Founded in 1950, the institute was the brainchild of Walter Paepcke, Chairman of the Container Corporation of America. A trustee of the University of Chicago, he modeled the institute loosely on the ``Great Books'' curriculum then under development there.
From the outset, says Dr. Williams, the institute aimed itself very specifically at senior corporate executives -- because, he explains, ``they were going to have such a major influence on the postwar world, and because it was felt that they weren't adequately prepared for that [since] they weren't adequately grounded in their own Western tradition.''
``It was important to get them thinking about their basic values and the basic values which underlie our Western civilization,'' he says.

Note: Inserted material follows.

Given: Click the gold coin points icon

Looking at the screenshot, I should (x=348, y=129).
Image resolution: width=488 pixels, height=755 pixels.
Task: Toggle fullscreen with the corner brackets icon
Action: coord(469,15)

Each of the 12 two-week executive seminars offered throughout the year is designed to avoid becoming a forum for hammering out solutions to business problems. ``As a matter of fact,'' says Williams, ``we say to [the participants]: `We don't want you to bring all your day-to-day problems and try to solve them while you're here. We want you to check all those issues at the plane when you get off and pick them up when you go out. We want you to get back into basic issues here.' ''
For New York businessman Warren Rubin, that is purpose enough. ``I find myself solving problems every day,'' he says, ``but they're business problems, and they're repetitive in nature, and they do not require a great deal of thought.'' Aspen, he says, is ``a renaissance'' that ``solves the problem of vacations'' by combining beautiful surroundings with intellectual stimulation. ``The broader the question [under discussion],'' he says, ``the more fun it is.''
The fun is not inexpensive. At $4,000 for the two-week session with room and board included ($6,750 with participating spouse or guest), the seminars tend to attract largely those whose corporations are willing to foot the bill. Even with those rates, however, the institute faces financial challenges. Mr. Williams, who oversees a program staff of 35 on a $6-million-plus budget, says the institute now loses about $350,000 a year by holding the seminars on its Aspen property, rather than limiting the locale to the institute's headquarters at Wye Plantation, a 1,000-acre estate on Maryland's eastern shore.